To see the ccache’s cache, run:

% ccache -s

Some rules

  • Use type annotations for all non-generated code

  • All public functions should have Google Style Docstrings

  • Regularly run:
    • mypy src/supa

    • flake8

    • pytest -n auto --cov

    • pytest --doctest-module src

  • Each MR should probably result in a version bump (VERSION.txt) and an update to CHANGES.rst

Importing new protobuf/gRPC definitions

When new NSI protobuf/gRPC definitions are imported into the protos directory one should (re)generated the corresponding Python code for it:

% python setup.py clean gen_code

Note

Cleaning the previously generated code is a good thing thing. We want to ensure that we don’t accidentally depend on no longer used protobuf/gRPC definitions. Hence always run the gen_code in conjunction with and prepended by the clean command.

PyCharm

Included is a shell script fmt_code.sh that can easily run black and isort in succession from within PyCharm. There are two options to use this script:

  • Run it as an external tool with a keyboard shortcut assigned to it

  • Configure a file watcher to have it run automatically on file save

Configuring it as an external tool is detailed below. Configuring as a file watcher should be very similar.

Go to:

  • File | Settings | Tools | External Tools

  • Click on the + icon

  • Fill out the fields:
    • Name: Black + isort

    • Program: $ProjectFileDir$/fmt_code.sh

    • Arguments: $JDKPath$ $FilePath$

    • Output paths to refresh: $FilePath$

    • Working directory: $ProjectFileDir$

    • Untick option Open console for tool output

    • Click OK (Edit Tool dialog)

    • Click Apply (Settings dialog)

  • Still in the Setting dialog, go to Keymap

  • In search field type: Black + isort

  • Right click on the entry found and select Add keyboard shortcut

  • Press Ctrl + Alt + L (or whatever you deem convenient)

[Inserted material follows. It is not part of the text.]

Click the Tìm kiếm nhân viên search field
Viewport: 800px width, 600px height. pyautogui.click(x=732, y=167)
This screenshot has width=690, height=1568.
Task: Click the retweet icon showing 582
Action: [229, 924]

  • Click OK (Keyboard Shortcut dialog)

  • Click OK (Settings dialog)

If you regularly reformat the Python module under development using Ctrl + Alt + L, the Git pre-commit hook will notcomplain about the layout of your code.

Documentation

SuPA’s documentation is written using Sphinx. To generate and read it, run:

% python setup.py build_sphinx
% open build/sphinx/html/index.html

This assumes you have installed SuPA with the doc option. See Installation on how to do that.

Note

The above Setuptools way of generation documentation is probably only useful from a packaging point of view.

When working on the documentation it is generally more convenient to generated it using the Sphinx provided Makefile:

% make -C docs html
% open docs/_build/html/index.html

Note

If make and/or open do not work on your OS, try gmake and/or xdg-open respectively. See also the relevant note in Installation.

Semantic Line Breaks

This documentation is written using Semantic Line Breaks. This allows for better diff generation compared to documentation where lines are wrapped purely based on line length.

API Documentation

Be sure to document all modules, classes, methods and functions with appropriate docstrings. When done correctly, these docstrings can easily be made part of the Sphinx based documention by carefully inserting the appropriate autodoc directives in API

Build while Editting

You might have wondered what the line:

.. vim:noswapfile:nobackup:nowritebackup:

at the top of each reStructuredText file does. It turns off Vim’s specific way of writing files, so that files are updated inplace. This ensures that only one filesystem event per file save is generated. That in turn, allows the Python script watchmedo to work efficiently.

watchmedo is part of the Python package watchdog. It allows for monitoring of filesystem events and executing commands in response to them. The following command, when executed in the project root directory:

% watchmedo shell-command \
    --patterns="*.rst;*.py" --recursive \
    --command='echo "${watch_src_path}"; make -C docs html' \
    --wait .

watches for changes made to documentation files and source code, and rebuilds everything in response.

Having Vim generate only one filesystem event per file save (instead of two) is important to prevent kicking of the documention build multiple times.